El Nino merupakan bentuk fenomena menghangatnya lautan di Samudra Pasifik bagian tengah dan timur. Fenomena El Nino ini membuat suhu udara dan kelembaban udara diatasnya meningkat. Akibatnya, terjadi peningkatan kekeringan dan penurunan potensi hujan, serta potensi cuaca ekstrim pun terjadi. Tentu saja hal ini sangat merugikan bagi pertanian di Indonesia karena berakibat pada menurunnya produksi pangan kita terutama produksi padi. Para petani akan mengalami perubahan pola tanam, gagal panen hingga tidak stabilnya pasar yang nantinya akan menimbulkan efek yang begitu besar terhadap perekonomian dan stabilitas keamanan nasional.
Sistem Pompanisasi
Sistem pompanisasi pada lahan sawah merupakan salah satu instrumen utama dalam menjaga ketersediaan air bagi pertanian terutama di musim kemarau, atau akibat adanya fenomena El Nino. Pompanisasi merupakan sistem irigasi yang memanfaatkan air dari dalam tanah, sungai, danau, atau embung yang digunakan untuk pengairan lahan pertanian dengan menggunakan alat pompa air kemudian dialirkan dengan penggunaan saluran pipa. Selain itu, sistem pompanisasi cenderung dilakukan di luar irigasi regular yang memang telah tersedia air yang mencukupi.
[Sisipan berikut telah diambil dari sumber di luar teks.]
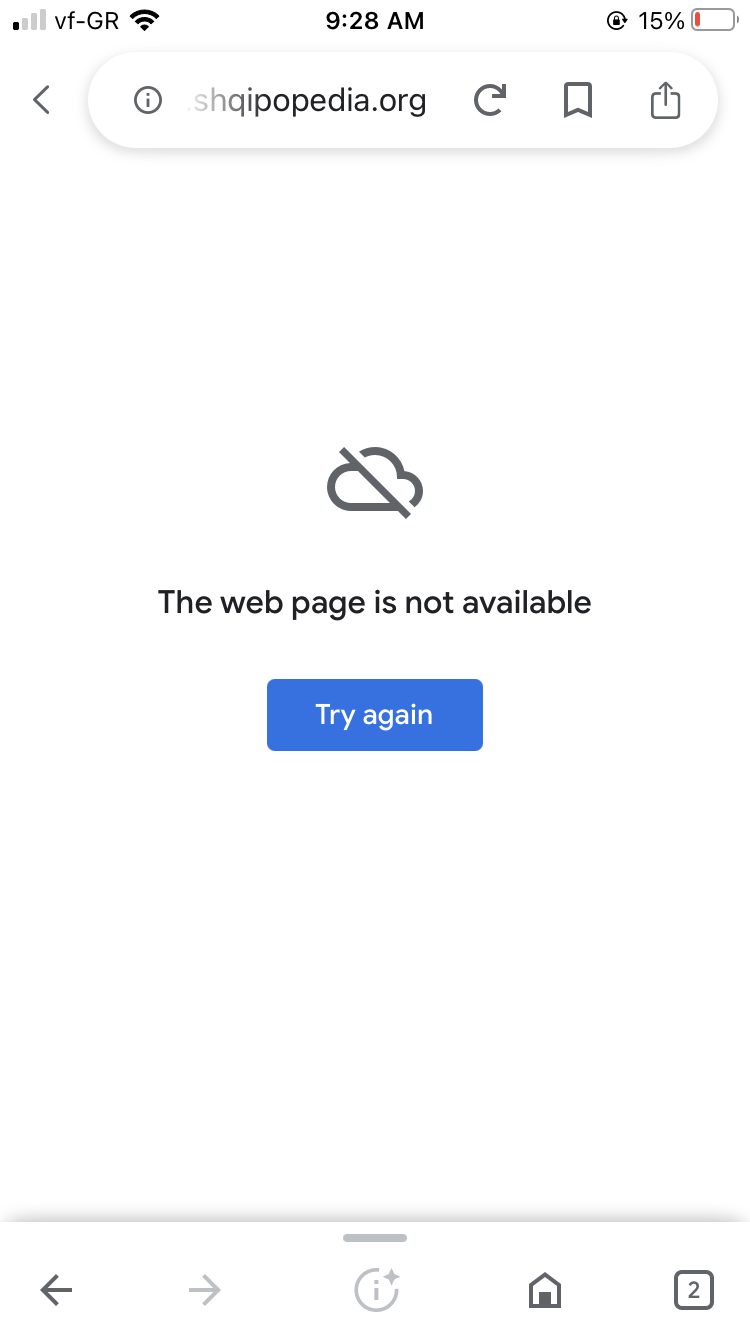This screenshot has width=750, height=1334.
Task: Go back using bottom left arrow
Action: pos(56,1292)

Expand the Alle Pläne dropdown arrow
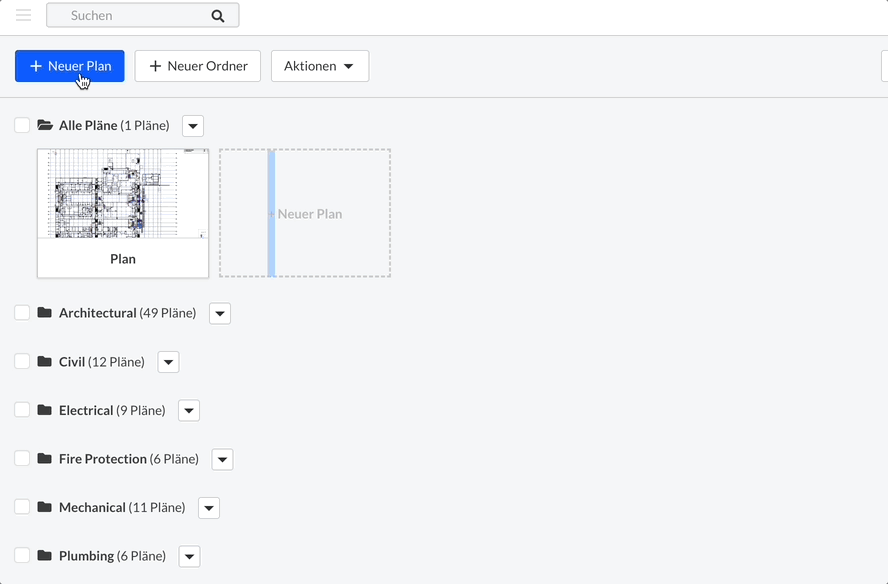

Menurut Menteri Pertanian Amran Sulaiman, bahwa penerapan sistem pompanisasi sebagai salah satu opsi pengentasan kurangnya air di tengah El Nino dengan menyiapkan 1 juta hektar lahan yaitu 500 ribu hektar lahan di pulau Jawa dan 500 ribu di luar pulau Jawa, dan untuk tahun 2024 ini pemerintah telah menyalurkan 25 ribu pompa dalam rangka peningkatan produksi padi sebagai penyangga produksi padi untuk dapat memperkuat ketahanan pangan nasional.
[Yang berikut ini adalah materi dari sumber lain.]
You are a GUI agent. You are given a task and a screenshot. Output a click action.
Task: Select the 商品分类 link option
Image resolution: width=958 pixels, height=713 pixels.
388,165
Diharapkan, dengan penerapan sistem pompanisasi ini akan memungkinkan lahan pertanian terairi secara lebih luas, sehingga memungkinkan panen dua hingga tiga kali per tahun, dari yang sebelumnya hanya satu atau dua kali. Langkah ini dianggap kritikal dalam upaya untuk menjaga kestabilan stok pangan dan dapat mengendalikan harga sembako di tengah kondisi global yang tidak menentu. Untuk itu, dalam rangka mengantisipasi penurunan produksi padi sebagai akibat dari dampak El Nino, maka diperlukan upaya jangka pendek dalam rangka menghadapi awal musim kemarau dengan penerapan sistem pompanisasi untuk mendorong air agar bisa mengairi lahan persawahan milik para petani.